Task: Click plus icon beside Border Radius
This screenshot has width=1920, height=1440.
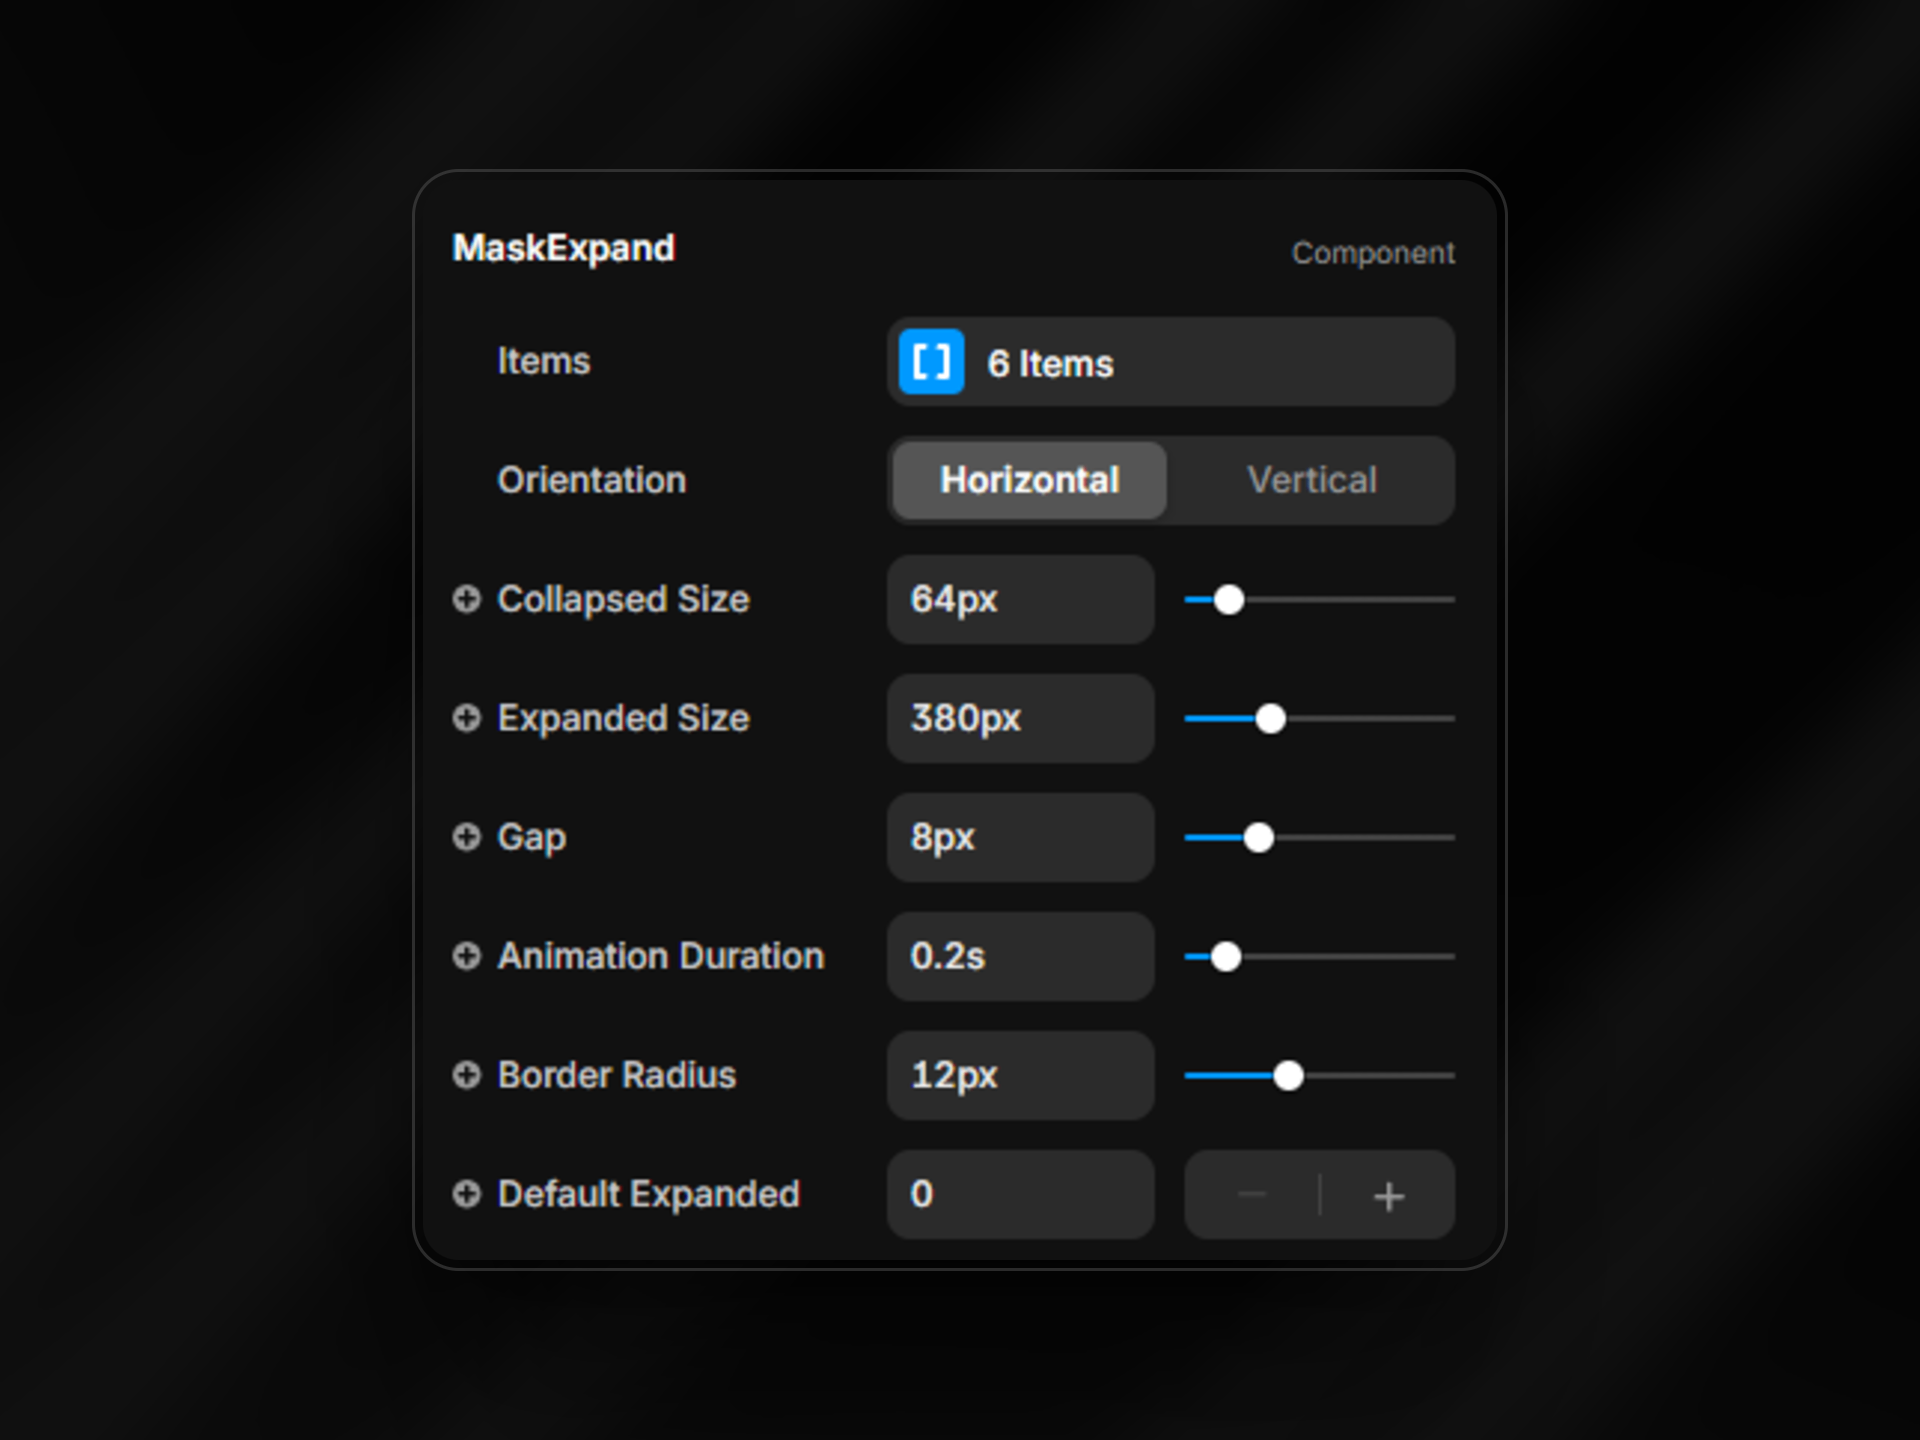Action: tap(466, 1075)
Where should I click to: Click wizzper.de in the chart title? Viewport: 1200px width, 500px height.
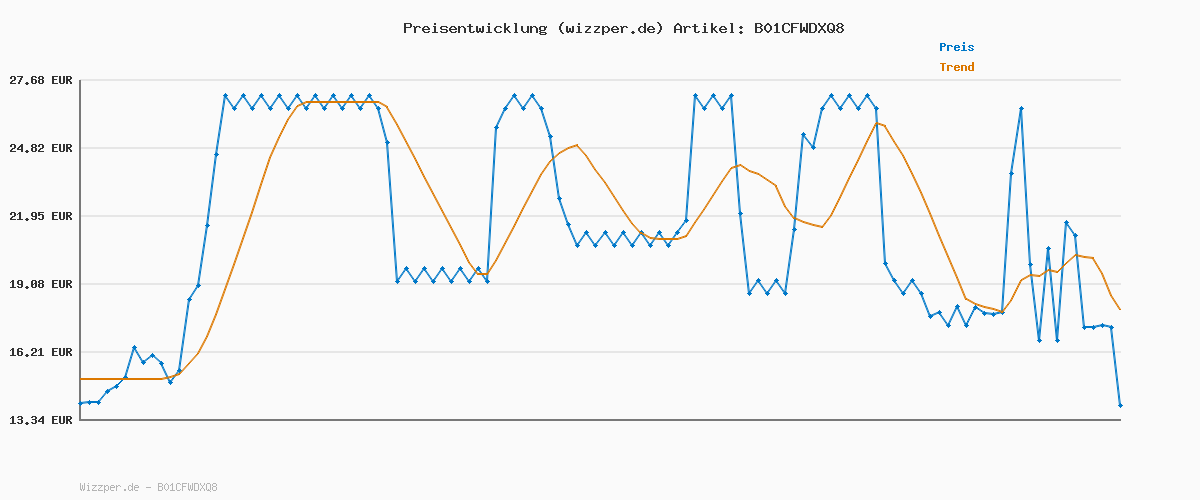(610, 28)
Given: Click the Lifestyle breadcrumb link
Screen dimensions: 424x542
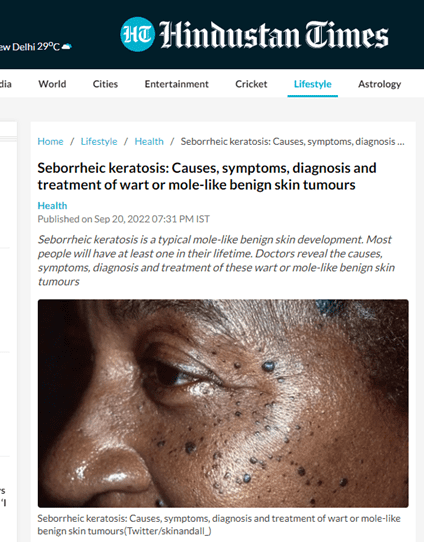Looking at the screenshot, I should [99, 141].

--

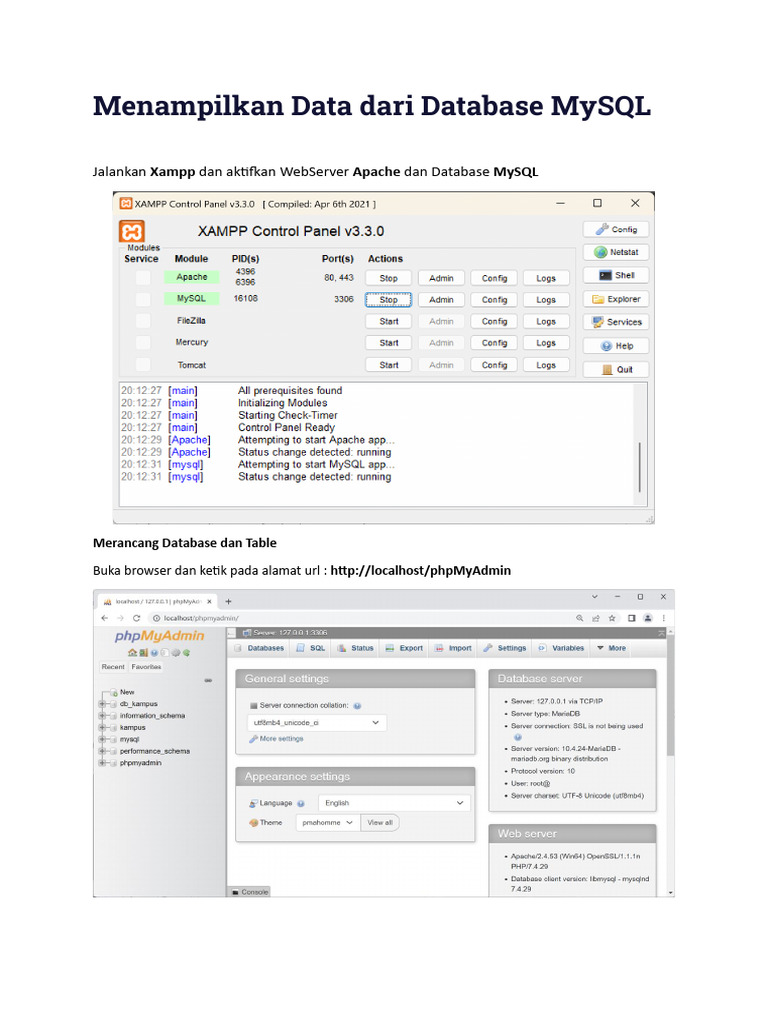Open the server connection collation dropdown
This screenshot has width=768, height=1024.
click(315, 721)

> _EXERCISE_: Rewrite the listing above as a numbered list, beginning at the line that contains "Given: Click the Lifestyle breadcrumb link" and stopping after the line that contains "Looking at the", with any blank lines omitted. Leave the pictures out of your answer.

> _SOLUTION_:
1. Given: Click the Lifestyle breadcrumb link
2. Screen dimensions: 424x542
3. Looking at the screenshot, I should [99, 141].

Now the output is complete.